_Aim of the exercise:_ Lay out every line of the material below as a Markdown table with the columns "No." and "Text", numbering the rows and leaving out any blank lines.

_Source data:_
○ ○ ○ ○ ○

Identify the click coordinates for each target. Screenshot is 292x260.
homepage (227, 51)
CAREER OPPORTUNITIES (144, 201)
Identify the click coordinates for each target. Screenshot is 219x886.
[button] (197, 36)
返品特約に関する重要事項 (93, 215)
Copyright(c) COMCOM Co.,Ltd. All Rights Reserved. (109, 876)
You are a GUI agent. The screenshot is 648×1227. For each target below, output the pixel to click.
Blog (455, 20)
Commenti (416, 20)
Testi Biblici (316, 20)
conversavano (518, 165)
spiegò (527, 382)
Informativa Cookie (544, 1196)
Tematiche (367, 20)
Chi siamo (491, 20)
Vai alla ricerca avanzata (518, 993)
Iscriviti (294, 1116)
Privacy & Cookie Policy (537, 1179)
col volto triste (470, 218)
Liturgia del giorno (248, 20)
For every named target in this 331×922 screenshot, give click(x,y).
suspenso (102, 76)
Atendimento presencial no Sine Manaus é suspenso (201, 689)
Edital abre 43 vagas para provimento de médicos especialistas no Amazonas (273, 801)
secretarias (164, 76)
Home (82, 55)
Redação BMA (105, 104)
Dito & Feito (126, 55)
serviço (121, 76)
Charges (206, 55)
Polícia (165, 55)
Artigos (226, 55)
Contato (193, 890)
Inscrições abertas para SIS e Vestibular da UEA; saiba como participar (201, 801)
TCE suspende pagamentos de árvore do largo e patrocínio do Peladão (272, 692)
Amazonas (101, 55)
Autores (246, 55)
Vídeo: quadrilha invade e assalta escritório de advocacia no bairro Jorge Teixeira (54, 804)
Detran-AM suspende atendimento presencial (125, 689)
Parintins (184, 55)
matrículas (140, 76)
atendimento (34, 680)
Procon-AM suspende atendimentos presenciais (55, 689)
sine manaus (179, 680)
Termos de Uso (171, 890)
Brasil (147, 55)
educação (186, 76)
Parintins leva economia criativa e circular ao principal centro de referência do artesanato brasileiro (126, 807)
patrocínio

○ ○ ○ ○ ○

_Written solution:_
| No. | Text |
|---|---|
| 1 | Identify the click coordinates for each target. Screenshot is 292x260. |
| 2 | homepage (227, 51) |
| 3 | CAREER OPPORTUNITIES (144, 201) |
| 4 | Identify the click coordinates for each target. Screenshot is 219x886. |
| 5 | [button] (197, 36) |
| 6 | 返品特約に関する重要事項 (93, 215) |
| 7 | Copyright(c) COMCOM Co.,Ltd. All Rights Reserved. (109, 876) |
| 8 | You are a GUI agent. The screenshot is 648×1227. For each target below, output the pixel to click. |
| 9 | Blog (455, 20) |
| 10 | Commenti (416, 20) |
| 11 | Testi Biblici (316, 20) |
| 12 | conversavano (518, 165) |
| 13 | spiegò (527, 382) |
| 14 | Informativa Cookie (544, 1196) |
| 15 | Tematiche (367, 20) |
| 16 | Chi siamo (491, 20) |
| 17 | Vai alla ricerca avanzata (518, 993) |
| 18 | Iscriviti (294, 1116) |
| 19 | Privacy & Cookie Policy (537, 1179) |
| 20 | col volto triste (470, 218) |
| 21 | Liturgia del giorno (248, 20) |
| 22 | For every named target in this 331×922 screenshot, give click(x,y). |
| 23 | suspenso (102, 76) |
| 24 | Atendimento presencial no Sine Manaus é suspenso (201, 689) |
| 25 | Edital abre 43 vagas para provimento de médicos especialistas no Amazonas (273, 801) |
| 26 | secretarias (164, 76) |
| 27 | Home (82, 55) |
| 28 | Redação BMA (105, 104) |
| 29 | Dito & Feito (126, 55) |
| 30 | serviço (121, 76) |
| 31 | Charges (206, 55) |
| 32 | Polícia (165, 55) |
| 33 | Artigos (226, 55) |
| 34 | Contato (193, 890) |
| 35 | Inscrições abertas para SIS e Vestibular da UEA; saiba como participar (201, 801) |
| 36 | TCE suspende pagamentos de árvore do largo e patrocínio do Peladão (272, 692) |
| 37 | Amazonas (101, 55) |
| 38 | Autores (246, 55) |
| 39 | Vídeo: quadrilha invade e assalta escritório de advocacia no bairro Jorge Teixeira (54, 804) |
| 40 | Detran-AM suspende atendimento presencial (125, 689) |
| 41 | Parintins (184, 55) |
| 42 | matrículas (140, 76) |
| 43 | atendimento (34, 680) |
| 44 | Procon-AM suspende atendimentos presenciais (55, 689) |
| 45 | sine manaus (179, 680) |
| 46 | Termos de Uso (171, 890) |
| 47 | Brasil (147, 55) |
| 48 | educação (186, 76) |
| 49 | Parintins leva economia criativa e circular ao principal centro de referência do artesanato brasileiro (126, 807) |
| 50 | patrocínio |